▸ What the task requires:
Reproduce the lines in the records below verbatim, starting at the line containing "The height and width of the screenshot is (554, 1048)." and ending at the line containing "center [975, 544].", both included.

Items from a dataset
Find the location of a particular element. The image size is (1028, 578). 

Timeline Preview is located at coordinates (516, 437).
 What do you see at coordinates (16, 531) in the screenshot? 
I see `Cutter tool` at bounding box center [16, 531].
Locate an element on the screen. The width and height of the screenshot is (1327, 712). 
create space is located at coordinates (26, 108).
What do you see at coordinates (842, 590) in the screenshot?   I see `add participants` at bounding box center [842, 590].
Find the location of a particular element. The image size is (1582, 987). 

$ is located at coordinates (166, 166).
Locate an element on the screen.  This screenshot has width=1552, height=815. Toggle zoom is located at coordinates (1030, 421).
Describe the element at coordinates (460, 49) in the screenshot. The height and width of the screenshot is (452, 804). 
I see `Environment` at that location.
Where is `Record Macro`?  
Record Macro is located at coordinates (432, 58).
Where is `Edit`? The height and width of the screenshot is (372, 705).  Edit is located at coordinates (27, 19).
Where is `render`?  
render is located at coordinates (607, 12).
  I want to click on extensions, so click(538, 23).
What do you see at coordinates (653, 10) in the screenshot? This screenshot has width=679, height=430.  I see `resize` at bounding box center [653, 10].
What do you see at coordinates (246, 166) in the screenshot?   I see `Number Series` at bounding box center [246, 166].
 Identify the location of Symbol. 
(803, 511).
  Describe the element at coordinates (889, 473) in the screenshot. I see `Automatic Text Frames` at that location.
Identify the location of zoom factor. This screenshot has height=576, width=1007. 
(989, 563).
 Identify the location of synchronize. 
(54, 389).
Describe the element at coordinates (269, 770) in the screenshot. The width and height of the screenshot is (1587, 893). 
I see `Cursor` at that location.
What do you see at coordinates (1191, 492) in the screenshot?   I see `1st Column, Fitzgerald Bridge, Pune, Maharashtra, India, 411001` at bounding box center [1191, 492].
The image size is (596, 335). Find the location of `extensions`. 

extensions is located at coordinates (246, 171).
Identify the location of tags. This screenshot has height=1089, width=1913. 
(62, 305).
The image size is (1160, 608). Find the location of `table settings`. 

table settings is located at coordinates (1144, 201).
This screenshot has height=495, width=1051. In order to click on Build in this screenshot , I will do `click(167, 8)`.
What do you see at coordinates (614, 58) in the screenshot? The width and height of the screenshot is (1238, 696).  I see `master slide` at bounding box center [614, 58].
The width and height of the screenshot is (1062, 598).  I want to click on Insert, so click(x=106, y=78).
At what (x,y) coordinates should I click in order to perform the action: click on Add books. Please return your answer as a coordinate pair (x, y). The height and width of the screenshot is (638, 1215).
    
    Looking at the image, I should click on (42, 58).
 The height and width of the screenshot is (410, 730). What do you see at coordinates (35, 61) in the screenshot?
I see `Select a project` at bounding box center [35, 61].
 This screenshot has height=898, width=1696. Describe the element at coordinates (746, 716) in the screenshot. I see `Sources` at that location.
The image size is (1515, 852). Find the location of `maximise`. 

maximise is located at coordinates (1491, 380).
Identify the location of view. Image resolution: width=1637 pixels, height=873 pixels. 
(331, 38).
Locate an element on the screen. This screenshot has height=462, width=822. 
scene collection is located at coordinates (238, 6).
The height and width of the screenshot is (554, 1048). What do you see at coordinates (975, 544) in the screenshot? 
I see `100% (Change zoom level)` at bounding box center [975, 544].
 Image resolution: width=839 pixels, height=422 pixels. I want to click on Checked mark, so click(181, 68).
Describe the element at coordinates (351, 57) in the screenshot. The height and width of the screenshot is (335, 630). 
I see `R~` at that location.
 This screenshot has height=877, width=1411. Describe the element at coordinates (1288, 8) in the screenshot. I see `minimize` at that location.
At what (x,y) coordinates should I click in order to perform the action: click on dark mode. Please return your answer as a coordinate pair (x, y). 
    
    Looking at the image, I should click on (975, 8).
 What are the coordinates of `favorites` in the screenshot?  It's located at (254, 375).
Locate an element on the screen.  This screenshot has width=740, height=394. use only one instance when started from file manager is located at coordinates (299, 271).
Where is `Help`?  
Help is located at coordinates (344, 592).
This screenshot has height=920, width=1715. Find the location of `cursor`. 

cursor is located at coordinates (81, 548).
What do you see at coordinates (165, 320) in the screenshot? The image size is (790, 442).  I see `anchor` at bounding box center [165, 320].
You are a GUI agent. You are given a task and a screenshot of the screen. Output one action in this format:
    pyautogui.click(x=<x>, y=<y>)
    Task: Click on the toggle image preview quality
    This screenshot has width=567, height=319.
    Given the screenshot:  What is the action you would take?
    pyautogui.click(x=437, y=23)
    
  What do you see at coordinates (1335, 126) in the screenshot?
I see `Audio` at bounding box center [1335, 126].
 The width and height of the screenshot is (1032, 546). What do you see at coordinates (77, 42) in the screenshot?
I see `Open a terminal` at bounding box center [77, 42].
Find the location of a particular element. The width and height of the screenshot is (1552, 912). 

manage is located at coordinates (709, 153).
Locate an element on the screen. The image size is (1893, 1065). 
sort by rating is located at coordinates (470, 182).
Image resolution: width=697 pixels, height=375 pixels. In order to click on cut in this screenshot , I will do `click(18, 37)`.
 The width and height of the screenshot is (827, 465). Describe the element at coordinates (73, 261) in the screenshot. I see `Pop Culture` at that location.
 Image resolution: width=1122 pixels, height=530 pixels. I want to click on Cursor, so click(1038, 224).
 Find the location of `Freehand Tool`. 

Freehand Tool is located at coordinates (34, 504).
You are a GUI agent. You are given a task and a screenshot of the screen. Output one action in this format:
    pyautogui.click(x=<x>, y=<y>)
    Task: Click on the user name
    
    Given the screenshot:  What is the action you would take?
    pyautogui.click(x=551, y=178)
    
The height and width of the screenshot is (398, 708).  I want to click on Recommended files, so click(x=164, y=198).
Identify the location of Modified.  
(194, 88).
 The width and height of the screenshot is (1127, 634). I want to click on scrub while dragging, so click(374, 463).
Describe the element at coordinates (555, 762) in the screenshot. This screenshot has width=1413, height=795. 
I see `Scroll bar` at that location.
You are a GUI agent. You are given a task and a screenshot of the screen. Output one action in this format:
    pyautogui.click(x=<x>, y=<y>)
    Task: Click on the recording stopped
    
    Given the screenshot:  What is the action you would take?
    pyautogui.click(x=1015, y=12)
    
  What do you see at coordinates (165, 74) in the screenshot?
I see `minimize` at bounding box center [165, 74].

▸ Exercise result:
The height and width of the screenshot is (554, 1048). What do you see at coordinates (975, 544) in the screenshot? 
I see `100% (Change zoom level)` at bounding box center [975, 544].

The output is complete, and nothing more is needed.